Zaidan menghela napas panjang lesu hingga kedua bahunya luruh, “bukannya masalah berani atau enggak, tapi kan di desa sebelah itu lagi ada rumor mistis begini. Aku khawatir aja kalau kamu pulang malem-malem gini.”
“Ehhh...” Arkan memukul ringan bahu Zaidan sembari terkekeh kecil, “jaman sekarang masih aja percaya tahayul, Dan... Dan. Nggak ada enggak, udah ya aku pulang dulu. Tadi belum izin ibu juga kalau mau nginep, ntar malah dicariin.”
“Ibumu ya bakal lebih khawatir lagi kalau kamu pulang di jam segini, tapi terserah deh.
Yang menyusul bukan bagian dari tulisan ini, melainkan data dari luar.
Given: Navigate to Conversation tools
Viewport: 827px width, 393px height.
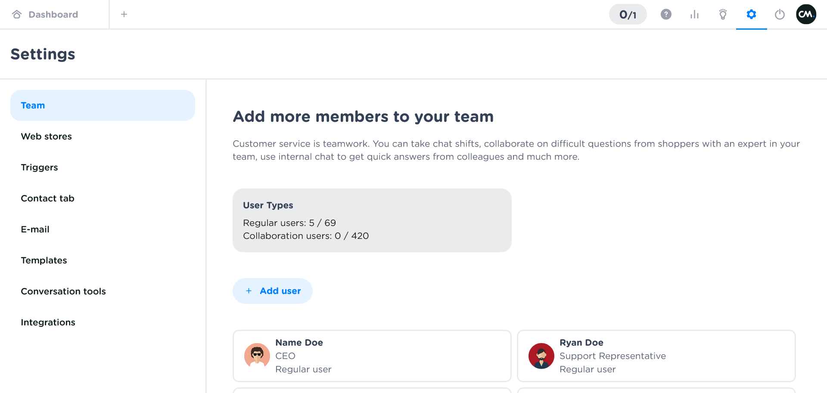Looking at the screenshot, I should [x=63, y=291].
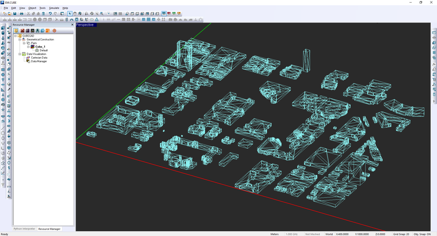Collapse the Geometrical Construction tree node
437x236 pixels.
tap(19, 39)
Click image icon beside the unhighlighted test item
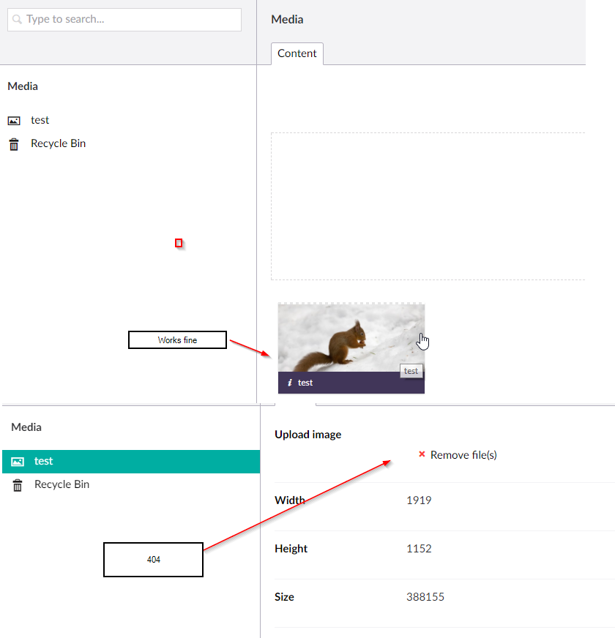615x638 pixels. pos(14,121)
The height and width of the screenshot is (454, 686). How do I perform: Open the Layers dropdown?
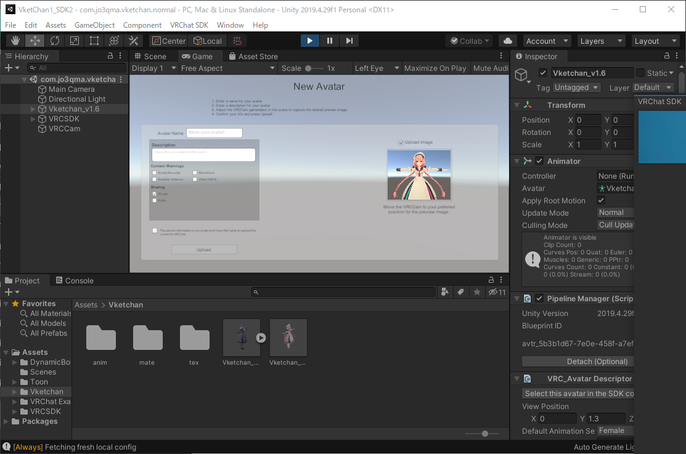[x=601, y=41]
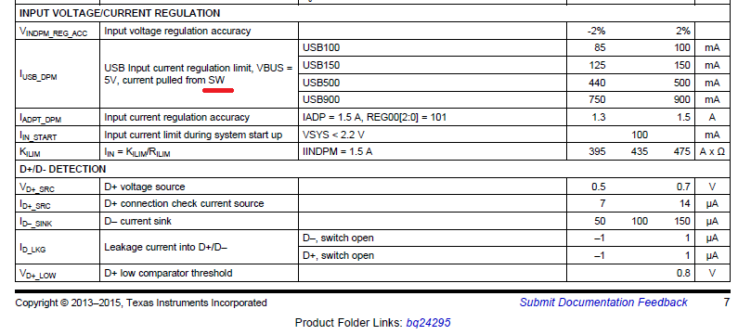Click the USB900 row label
The height and width of the screenshot is (335, 738).
tap(321, 99)
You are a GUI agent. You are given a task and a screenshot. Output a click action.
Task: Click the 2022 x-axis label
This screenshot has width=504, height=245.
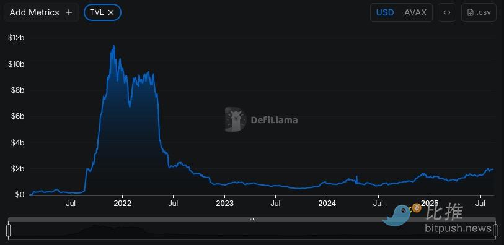(123, 204)
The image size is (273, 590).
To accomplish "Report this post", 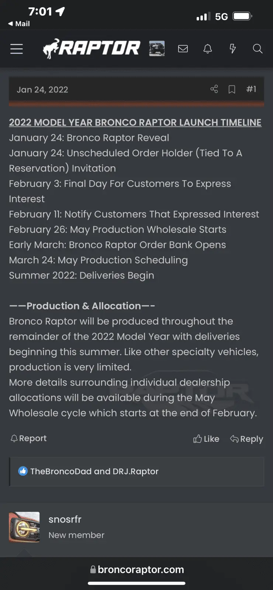I will (28, 438).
Pokoknya aku udah ngingetin, ya. Kalau nanti ada apa-apa nggak tanggung jawab aku.”
“Hm, iya-iya. Aman,” balas Arkan sembari bangkit dari duduknya dan segera mengendarai motornya.
Di sepanjang perjalanan benar-benar tidak orang yang berlalu lalang, bahkan beberapa pos ronda yang Arkan lewati pun sepi tak ada satu orang pun yang berjaga. Apalagi rumah-rumah warga sekitar juga sudah tutup semua, padahal hari-hari sebelumnya ada saja beberapa orang yang duduk-duduk di teras rumah atau pun sekedar nongkrong di warung.
Akan tetapi, malam ini benar-benar sepi. Warung pun juga tidak ada yang buka. Sebenarnya Arkan memang tak percaya dengan rumor-rumor yang tengah beredar di desa sebelah, makanya ia masih saja berani keluar di malam hari seperti ini tanpa harus takut walau sang ibu sudah memperingatinya.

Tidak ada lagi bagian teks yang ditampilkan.